La bara di cipresso è stata deposta sul sagrato di San Pietro, davanti all’altare, alle 10,10. L’arcivescovo Diego Ravelli, maestro delle celebrazioni, vi ha posato sopra un grande libro rosso, l’Evangeliario con i Vangeli di Matteo, Marco, Luca e Giovanni.

Dal quarto Vangelo si sono letti i versetti con le parole sul della vita rivolte da Gesù a Pietro: «In verità, in verità ti dico: quando eri più giovane ti cingevi la veste da solo, e andavi dove volevi; ma quando sarai vecchio tenderai le tue mani, e un altro ti cingerà la veste e ti porterà dove tu non vuoi».

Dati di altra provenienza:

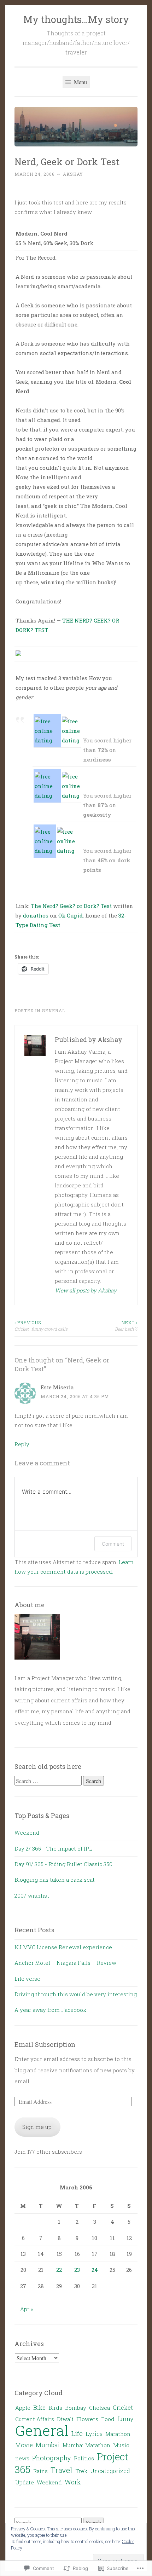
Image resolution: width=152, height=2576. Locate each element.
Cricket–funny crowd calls (41, 1326)
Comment (113, 1544)
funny (125, 2418)
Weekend (26, 1832)
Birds (55, 2407)
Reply (21, 1444)
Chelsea (99, 2407)
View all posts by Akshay (86, 1290)
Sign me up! (37, 2126)
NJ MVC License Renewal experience (63, 1947)
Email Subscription (45, 2044)
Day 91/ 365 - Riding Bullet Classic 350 (63, 1864)
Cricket (123, 2407)
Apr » (26, 2308)
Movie (24, 2445)
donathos (35, 915)
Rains (40, 2470)
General (53, 1010)
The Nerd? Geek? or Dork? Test (71, 905)
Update (24, 2482)
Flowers (87, 2418)
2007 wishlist (31, 1895)
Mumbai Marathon (86, 2445)
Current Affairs (34, 2418)
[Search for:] (48, 1780)
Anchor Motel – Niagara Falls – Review (65, 1962)
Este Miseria (57, 1387)
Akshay (73, 174)
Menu (79, 82)
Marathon (117, 2433)
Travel (61, 2470)
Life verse (27, 1978)
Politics (84, 2458)
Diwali (65, 2418)
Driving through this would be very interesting (75, 1994)
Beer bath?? (126, 1326)
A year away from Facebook (50, 2009)
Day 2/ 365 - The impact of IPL (53, 1848)
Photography (51, 2458)
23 (77, 2269)
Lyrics (94, 2433)
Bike (39, 2407)
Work (73, 2482)
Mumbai (48, 2445)
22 (59, 2269)
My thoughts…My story (76, 19)
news (22, 2458)
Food (108, 2418)
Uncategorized (110, 2470)
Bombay (75, 2407)
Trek (81, 2470)
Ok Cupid (70, 915)
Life (77, 2433)
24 (95, 2269)
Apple (22, 2407)
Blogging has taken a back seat (54, 1879)
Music (121, 2445)
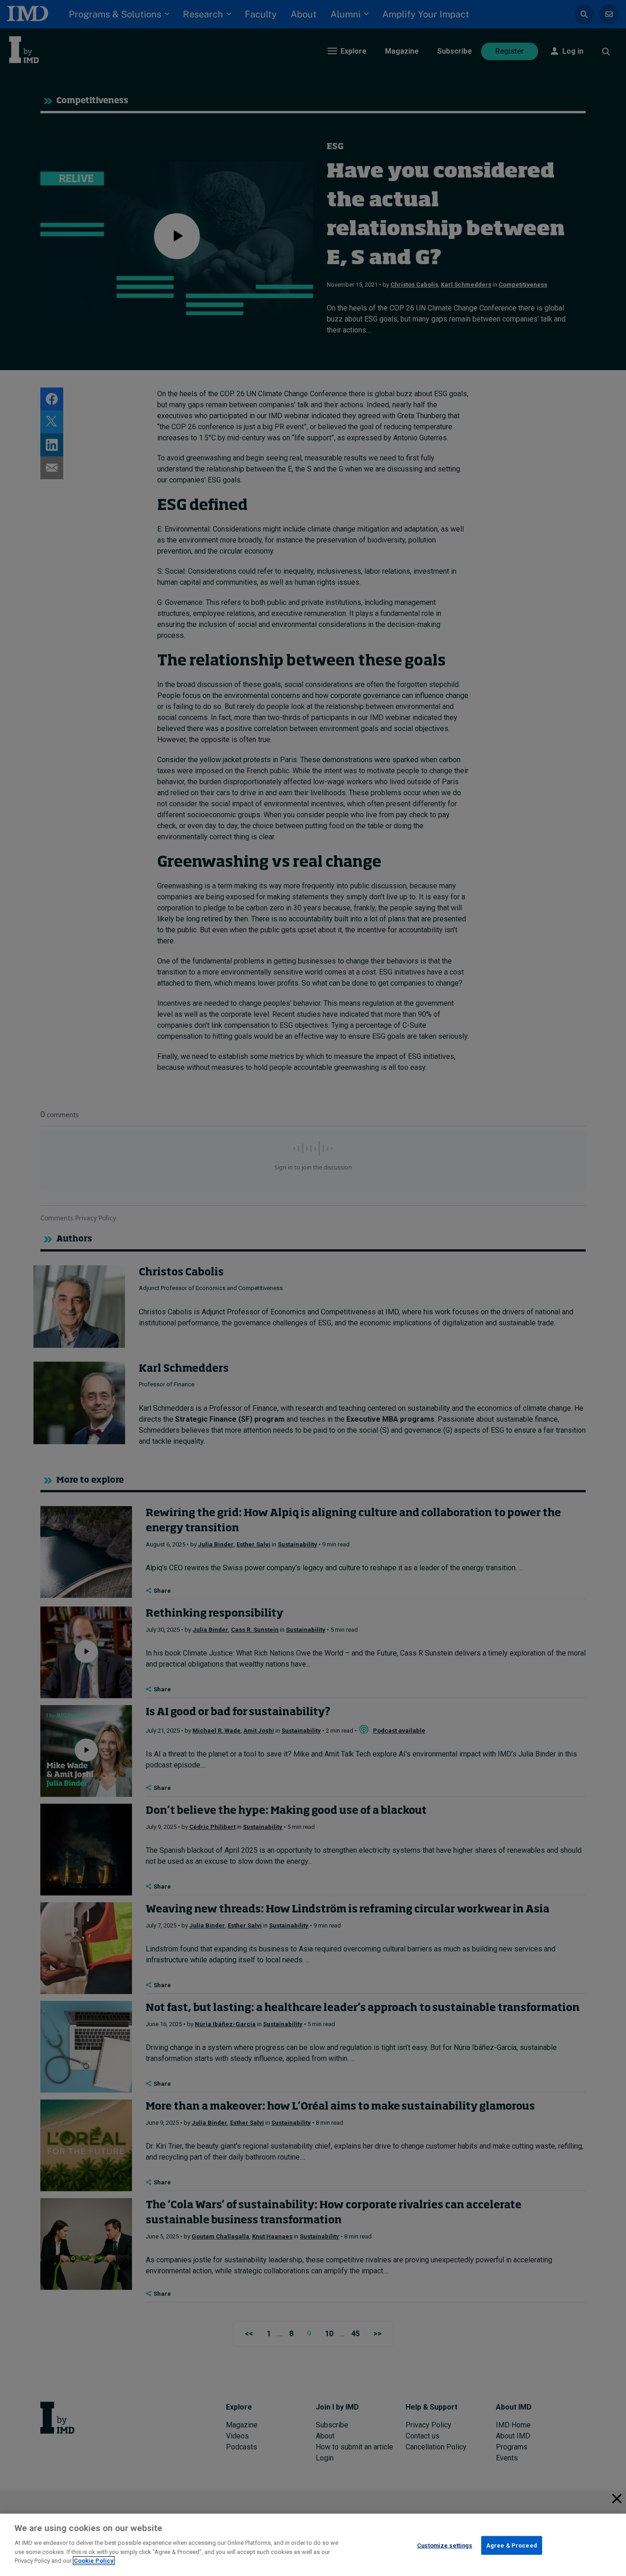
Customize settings (444, 2545)
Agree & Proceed (511, 2545)
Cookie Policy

Ed ora il cardinale Re ripercorre la parabola del pontificato, fino alla fine: «Il plebiscito di manifestazioni di affetto e di partecipazione, che abbiamo visto in questi giorni dopo il suo passaggio da questa terra all’eternità, ci dice quanto l’intenso Pontificato di Papa Francesco abbia toccato le menti ed i cuori. La sua ultima immagine, che rimarrà nei nostri occhi e nel nostro cuore, è quella di domenica scorsa, Solennità di Pasqua, quando Papa Francesco, nonostante i gravi problemi di salute, ha voluto impartirci la benedizione dal balcone della Basilica di San Pietro e poi è sceso in questa piazza per salutare dalla papamobile scoperta tutta la grande folla convenuta per la Messa di Pasqua».

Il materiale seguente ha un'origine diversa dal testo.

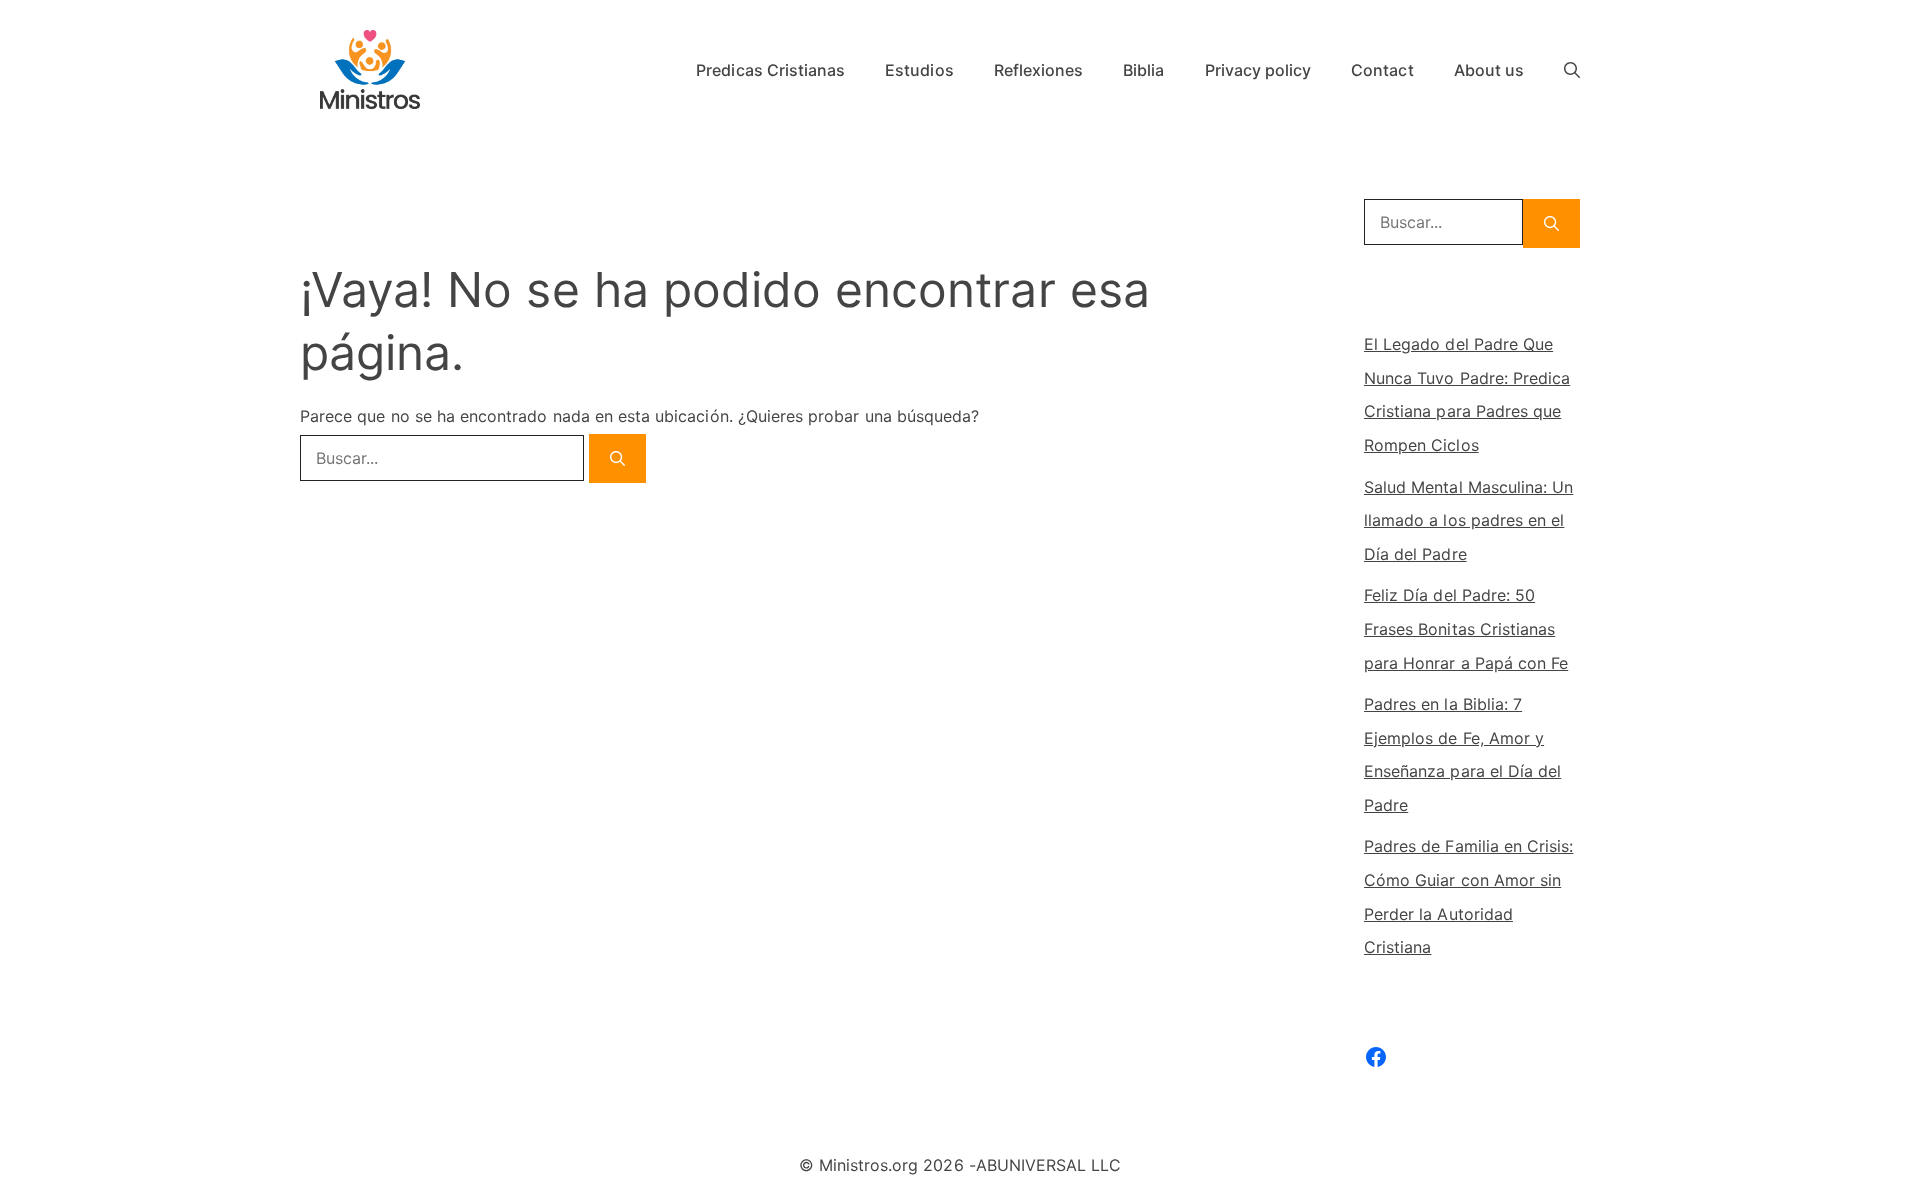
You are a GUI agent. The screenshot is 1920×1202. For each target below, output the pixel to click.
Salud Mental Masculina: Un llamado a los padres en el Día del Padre (1468, 520)
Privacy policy (1258, 70)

Ma nelle parole del Decano c’è anche un passaggio che indica la rotta ai cardinali che concelebrano la Messa esequiale e nei prossimi giorni continueranno a riunirsi prima di entrare nel conclave ed eleggere il successore. Nel pontificato di Francesco, come in ogni pontificato, c’è qualcosa di irreversibile, come un testimone che il Papa venuto «quasi dalla fine del mondo» consegna a chi arriverà dopo di lui: «È stato
un Papa in mezzo alla gente con cuore aperto verso tutti. Inoltre è stato un Papa attento al nuovo che emergeva nella società ed a quanto lo Spirito Santo suscitava nella Chiesa», chiarisce.

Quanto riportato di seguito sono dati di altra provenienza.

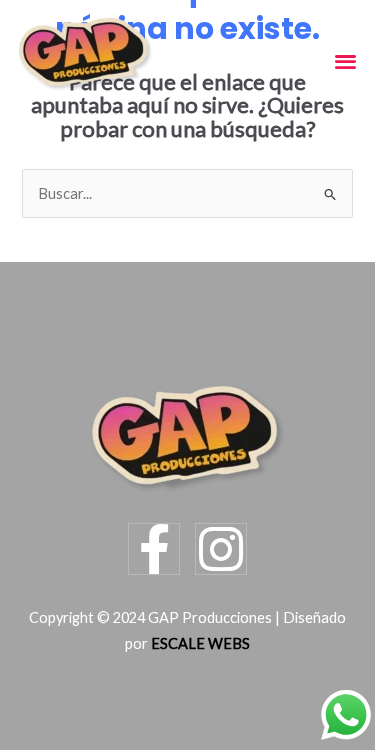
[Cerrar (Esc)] (247, 699)
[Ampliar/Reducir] (34, 699)
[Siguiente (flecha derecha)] (105, 733)
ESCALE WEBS (200, 643)
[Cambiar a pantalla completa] (105, 699)
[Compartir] (176, 699)
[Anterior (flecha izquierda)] (34, 733)
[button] (345, 60)
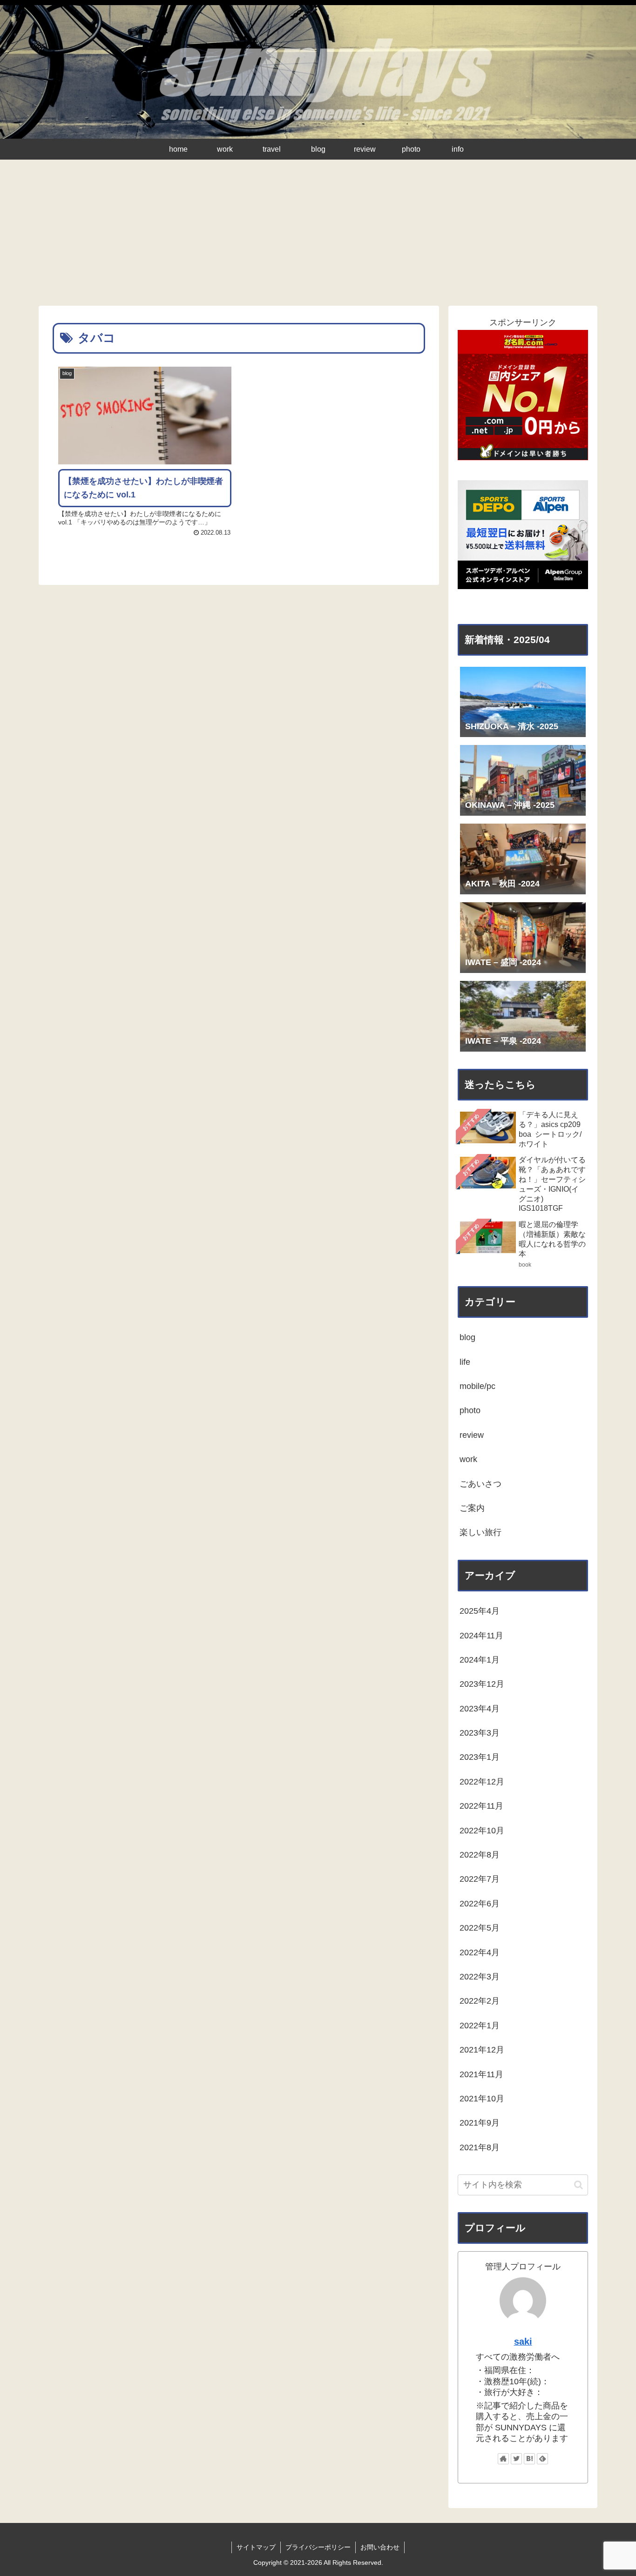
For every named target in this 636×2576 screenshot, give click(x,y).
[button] (578, 2185)
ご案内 (472, 1508)
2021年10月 (482, 2098)
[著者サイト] (503, 2458)
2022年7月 (480, 1879)
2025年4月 (480, 1611)
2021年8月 (480, 2147)
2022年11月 (481, 1806)
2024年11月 (481, 1635)
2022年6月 (480, 1903)
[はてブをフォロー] (529, 2458)
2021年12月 (482, 2049)
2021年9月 (480, 2122)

Qui sta il punto centrale: «Il filo conduttore della sua missione è stata la convinzione che la Chiesa è una casa per tutti, una casa dalle porte sempre aperte. Ha più volte fatto ricorso all’immagine della Chiesa come “ospedale da campo” dopo una battaglia in cui vi sono stati molti feriti; una Chiesa desiderosa di prendersi cura con determinazione dei problemi delle persone e dei grandi affanni che lacerano il mondo contemporaneo; una Chiesa capace di chinarsi su ogni uomo, al di là di ogni credo o condizione, curandone le ferite».